• _What you need to do_
Give again, word for word, every line in the entries below from the line with "This screenshot has height=550, width=550." up to and including the line with "This screenshot has height=844, width=1348.", and no other line.

• _Stored data entries_
┏━━

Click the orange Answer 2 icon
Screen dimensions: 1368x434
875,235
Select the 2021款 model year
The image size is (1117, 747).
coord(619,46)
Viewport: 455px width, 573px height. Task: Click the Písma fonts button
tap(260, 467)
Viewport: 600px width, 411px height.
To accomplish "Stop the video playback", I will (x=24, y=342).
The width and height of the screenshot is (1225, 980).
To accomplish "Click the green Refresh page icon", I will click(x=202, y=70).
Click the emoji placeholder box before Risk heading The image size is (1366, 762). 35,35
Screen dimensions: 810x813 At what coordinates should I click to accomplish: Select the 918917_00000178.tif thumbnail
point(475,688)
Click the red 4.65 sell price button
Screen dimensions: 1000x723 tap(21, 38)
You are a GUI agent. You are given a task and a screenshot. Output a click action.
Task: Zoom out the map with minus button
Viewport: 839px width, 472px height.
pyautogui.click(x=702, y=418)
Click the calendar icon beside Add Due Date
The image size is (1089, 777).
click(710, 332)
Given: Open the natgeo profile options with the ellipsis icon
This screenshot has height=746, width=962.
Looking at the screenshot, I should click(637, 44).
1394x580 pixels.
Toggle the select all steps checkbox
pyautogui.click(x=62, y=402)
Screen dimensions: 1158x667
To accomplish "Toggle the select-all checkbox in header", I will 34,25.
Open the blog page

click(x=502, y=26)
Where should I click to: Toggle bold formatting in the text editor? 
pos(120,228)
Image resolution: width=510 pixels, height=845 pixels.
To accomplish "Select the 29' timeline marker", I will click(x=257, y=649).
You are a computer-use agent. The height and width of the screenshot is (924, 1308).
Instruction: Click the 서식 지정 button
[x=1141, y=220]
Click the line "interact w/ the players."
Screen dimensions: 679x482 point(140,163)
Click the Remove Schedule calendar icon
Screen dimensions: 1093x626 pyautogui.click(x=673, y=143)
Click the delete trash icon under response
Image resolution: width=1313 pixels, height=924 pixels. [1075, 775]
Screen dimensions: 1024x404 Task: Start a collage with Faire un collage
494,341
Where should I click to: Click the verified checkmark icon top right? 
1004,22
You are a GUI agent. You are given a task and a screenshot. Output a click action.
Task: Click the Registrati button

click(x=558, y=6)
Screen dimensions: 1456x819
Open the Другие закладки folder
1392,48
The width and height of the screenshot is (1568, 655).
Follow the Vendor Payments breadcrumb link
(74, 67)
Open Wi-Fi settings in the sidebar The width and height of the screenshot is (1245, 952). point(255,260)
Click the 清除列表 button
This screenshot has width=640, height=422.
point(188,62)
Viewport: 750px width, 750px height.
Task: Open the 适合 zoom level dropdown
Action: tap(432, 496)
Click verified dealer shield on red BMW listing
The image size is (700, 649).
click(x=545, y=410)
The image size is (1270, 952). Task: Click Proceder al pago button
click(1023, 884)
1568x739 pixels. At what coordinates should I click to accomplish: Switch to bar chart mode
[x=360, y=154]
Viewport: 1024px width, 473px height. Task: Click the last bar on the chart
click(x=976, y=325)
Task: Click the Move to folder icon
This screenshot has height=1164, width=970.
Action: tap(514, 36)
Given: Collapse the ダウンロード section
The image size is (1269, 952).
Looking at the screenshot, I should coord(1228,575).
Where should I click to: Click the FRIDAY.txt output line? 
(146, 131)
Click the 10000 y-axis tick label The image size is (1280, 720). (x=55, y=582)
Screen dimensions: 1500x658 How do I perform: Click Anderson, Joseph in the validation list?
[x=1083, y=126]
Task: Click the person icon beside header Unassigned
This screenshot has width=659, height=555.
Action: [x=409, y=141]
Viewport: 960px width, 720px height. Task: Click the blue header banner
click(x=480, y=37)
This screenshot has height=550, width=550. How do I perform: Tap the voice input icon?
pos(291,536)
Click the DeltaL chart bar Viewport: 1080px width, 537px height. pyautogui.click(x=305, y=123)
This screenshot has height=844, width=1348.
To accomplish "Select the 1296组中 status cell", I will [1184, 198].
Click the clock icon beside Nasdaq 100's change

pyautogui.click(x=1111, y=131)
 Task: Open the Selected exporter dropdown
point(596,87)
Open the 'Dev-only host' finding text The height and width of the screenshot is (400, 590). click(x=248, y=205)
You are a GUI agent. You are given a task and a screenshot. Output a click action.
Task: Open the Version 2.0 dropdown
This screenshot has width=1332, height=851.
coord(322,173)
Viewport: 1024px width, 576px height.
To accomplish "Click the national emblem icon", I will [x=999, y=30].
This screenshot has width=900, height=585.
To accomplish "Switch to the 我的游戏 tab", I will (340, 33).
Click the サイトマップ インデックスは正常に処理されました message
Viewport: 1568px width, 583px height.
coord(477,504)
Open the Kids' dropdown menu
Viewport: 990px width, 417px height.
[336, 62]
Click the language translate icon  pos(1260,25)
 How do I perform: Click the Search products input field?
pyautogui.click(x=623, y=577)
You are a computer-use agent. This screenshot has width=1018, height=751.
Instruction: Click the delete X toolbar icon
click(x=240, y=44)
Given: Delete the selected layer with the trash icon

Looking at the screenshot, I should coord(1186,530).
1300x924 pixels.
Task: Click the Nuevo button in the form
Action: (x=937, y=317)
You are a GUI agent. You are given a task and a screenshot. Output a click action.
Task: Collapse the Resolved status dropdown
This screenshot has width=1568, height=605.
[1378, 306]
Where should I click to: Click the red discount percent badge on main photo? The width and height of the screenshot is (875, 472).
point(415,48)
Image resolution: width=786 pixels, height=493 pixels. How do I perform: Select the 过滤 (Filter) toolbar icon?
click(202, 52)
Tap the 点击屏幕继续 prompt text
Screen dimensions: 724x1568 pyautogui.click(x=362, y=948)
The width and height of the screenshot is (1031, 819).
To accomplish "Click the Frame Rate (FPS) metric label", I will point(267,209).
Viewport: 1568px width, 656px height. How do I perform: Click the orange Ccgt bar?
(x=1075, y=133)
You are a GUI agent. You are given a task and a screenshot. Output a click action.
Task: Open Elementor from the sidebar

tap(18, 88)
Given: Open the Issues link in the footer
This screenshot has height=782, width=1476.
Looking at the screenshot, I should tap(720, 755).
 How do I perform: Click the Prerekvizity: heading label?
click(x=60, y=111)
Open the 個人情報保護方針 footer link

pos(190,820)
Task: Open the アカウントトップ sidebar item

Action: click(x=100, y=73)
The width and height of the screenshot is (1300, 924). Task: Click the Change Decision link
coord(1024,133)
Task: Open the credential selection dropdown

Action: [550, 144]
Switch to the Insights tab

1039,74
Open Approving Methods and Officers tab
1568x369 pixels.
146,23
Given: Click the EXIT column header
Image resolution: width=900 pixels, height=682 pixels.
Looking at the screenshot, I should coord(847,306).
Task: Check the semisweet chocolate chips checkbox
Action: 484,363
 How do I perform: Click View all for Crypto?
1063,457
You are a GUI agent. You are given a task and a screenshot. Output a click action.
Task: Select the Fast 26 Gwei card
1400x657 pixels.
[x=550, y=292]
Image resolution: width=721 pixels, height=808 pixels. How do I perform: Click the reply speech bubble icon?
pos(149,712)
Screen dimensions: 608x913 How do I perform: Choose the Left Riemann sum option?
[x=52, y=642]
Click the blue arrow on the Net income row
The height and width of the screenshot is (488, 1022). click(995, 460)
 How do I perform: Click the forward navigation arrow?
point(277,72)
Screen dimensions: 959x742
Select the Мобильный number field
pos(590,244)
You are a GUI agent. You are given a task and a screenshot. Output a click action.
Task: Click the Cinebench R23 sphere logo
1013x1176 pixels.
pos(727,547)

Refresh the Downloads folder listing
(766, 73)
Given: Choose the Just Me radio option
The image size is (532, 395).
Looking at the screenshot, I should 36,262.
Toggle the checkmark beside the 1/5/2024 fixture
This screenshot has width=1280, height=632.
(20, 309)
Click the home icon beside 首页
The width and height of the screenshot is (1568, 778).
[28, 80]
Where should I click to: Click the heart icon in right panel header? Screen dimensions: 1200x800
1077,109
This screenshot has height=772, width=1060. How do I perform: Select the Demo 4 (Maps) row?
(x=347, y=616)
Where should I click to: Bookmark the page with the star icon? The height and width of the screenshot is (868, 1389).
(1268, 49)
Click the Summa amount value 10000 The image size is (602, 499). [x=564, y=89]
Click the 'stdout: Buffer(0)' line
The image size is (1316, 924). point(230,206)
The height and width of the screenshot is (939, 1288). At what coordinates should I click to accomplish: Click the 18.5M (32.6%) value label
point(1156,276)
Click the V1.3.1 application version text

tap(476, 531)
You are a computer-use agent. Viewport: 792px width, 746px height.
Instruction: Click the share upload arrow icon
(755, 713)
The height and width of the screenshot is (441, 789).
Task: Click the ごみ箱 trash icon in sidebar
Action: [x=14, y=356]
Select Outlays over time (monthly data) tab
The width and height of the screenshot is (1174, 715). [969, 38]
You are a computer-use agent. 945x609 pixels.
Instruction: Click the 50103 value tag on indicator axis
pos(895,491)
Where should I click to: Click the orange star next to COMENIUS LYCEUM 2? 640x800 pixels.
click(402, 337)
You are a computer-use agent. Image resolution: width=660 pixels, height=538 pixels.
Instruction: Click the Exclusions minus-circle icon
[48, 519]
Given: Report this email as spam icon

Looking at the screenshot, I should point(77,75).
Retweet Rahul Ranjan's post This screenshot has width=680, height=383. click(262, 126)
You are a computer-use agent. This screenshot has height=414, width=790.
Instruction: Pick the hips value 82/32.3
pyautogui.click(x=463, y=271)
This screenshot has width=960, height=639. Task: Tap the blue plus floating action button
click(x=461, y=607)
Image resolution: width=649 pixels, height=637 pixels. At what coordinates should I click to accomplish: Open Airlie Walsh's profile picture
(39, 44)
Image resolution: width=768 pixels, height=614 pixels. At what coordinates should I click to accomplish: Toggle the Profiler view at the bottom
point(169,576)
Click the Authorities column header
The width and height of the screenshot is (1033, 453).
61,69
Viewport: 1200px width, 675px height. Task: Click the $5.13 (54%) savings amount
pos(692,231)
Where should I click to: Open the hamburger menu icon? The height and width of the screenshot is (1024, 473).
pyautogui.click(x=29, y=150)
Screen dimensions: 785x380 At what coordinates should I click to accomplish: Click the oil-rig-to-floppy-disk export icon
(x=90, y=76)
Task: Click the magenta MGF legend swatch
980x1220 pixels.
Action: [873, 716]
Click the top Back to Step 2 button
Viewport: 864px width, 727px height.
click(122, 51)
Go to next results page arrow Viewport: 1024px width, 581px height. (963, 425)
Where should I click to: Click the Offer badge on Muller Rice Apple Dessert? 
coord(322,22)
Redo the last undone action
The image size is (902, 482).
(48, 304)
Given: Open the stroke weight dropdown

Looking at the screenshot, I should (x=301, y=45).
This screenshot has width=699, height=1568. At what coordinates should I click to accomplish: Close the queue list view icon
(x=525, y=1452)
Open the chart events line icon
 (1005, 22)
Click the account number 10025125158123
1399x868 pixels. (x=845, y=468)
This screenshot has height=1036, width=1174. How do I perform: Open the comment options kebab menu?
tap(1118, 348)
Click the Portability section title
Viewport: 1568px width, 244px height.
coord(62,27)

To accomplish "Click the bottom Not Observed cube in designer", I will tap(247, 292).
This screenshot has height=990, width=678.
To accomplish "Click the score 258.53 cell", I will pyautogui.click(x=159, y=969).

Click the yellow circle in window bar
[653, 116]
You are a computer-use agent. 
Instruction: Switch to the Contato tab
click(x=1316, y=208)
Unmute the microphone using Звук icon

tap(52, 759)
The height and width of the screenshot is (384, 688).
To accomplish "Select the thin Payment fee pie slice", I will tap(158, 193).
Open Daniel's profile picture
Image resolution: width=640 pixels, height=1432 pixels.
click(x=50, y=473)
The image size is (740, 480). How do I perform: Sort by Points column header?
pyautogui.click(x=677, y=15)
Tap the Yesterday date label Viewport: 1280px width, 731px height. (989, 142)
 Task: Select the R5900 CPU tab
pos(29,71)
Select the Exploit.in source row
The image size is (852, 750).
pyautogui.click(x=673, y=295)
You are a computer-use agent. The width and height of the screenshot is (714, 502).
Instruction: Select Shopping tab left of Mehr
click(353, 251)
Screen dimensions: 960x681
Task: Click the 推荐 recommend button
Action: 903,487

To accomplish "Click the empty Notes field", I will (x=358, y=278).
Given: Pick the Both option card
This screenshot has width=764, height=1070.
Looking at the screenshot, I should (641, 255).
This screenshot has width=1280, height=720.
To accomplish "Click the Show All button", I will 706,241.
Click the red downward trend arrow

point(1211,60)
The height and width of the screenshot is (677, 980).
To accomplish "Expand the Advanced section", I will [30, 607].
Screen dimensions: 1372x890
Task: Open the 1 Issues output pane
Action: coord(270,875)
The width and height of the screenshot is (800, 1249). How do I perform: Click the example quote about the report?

┗━━

• _Response area_
This screenshot has height=550, width=550. How do I perform: Tap the voice input icon?
pos(291,536)
Click the DeltaL chart bar Viewport: 1080px width, 537px height. pyautogui.click(x=305, y=123)
This screenshot has height=844, width=1348.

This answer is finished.